# start of Passage given

On Sun, 2010-04-25, Stefan Fuhrmann wrote:
> here comes the second set of local optimizations.
> It contains a number of simple improvements over
> the original code.
Hi Stefan. Thanks for working on optimization. Saving a few cycles can
be useful if it's in frequently-executed code so that the overall gain
is significant. At the same time, we are trying to keep a good balance
against code simplicity. Much of our code is more complex and longer
than it should be already, so I want to be careful about any change that
makes it even longer.
Have you got (or please could you get) some measurements for these
optimisations that you could show us? From just looking at the patch, I
find it hard to believe that some of the changes make a consistent
difference, at least from the perspective of thinking about different
compilers. Specific comments and questions are below.
Also, in some cases you need to include a comment in the code saying
"This is done this way because it is faster than doing it the simple
way," otherwise the next person to edit the code will "improve" it back
to the way it was before.
> [[[
> Numerous local optimizations.
When you write these log messages, please could you write a few words
about each change to explain why it's an improvement. They are all
obvious to you, of course, but when the rest of us look at the patch,
some of the changes are not obvious at first. It would be good if each
us us could read through your patch and think to ourselves, "Yes, I
agree with Stefan's reasoning for that change."

# end of Passage given

Please rewrite the mailing-list reply from "Have you got" up to and including "questions are below.", putting "timing data" in place of "measurements".

# start of Information shown

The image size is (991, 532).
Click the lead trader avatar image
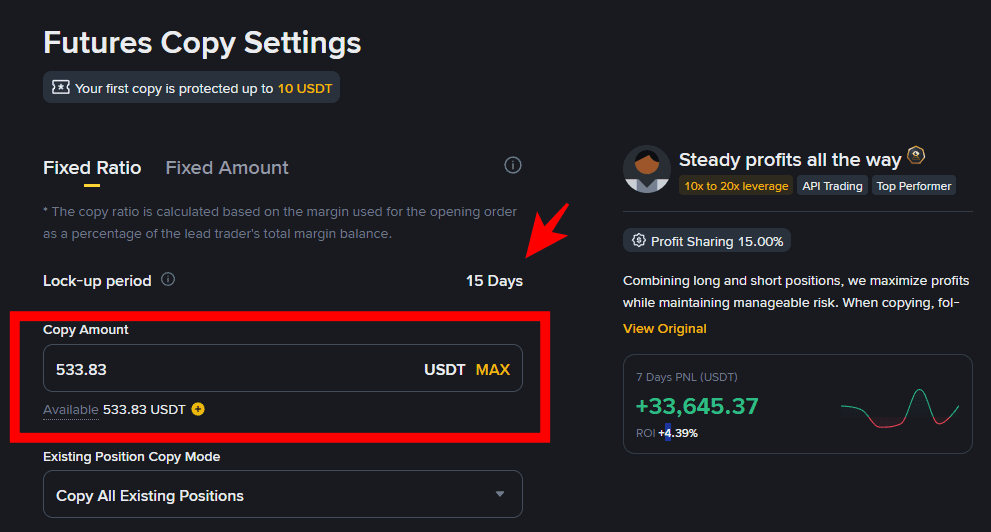pos(646,169)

# end of Information shown

Reply to the exercise:
Have you got (or please could you get) some timing data for these
optimisations that you could show us? From just looking at the patch, I
find it hard to believe that some of the changes make a consistent
difference, at least from the perspective of thinking about different
compilers. Specific comments and questions are below.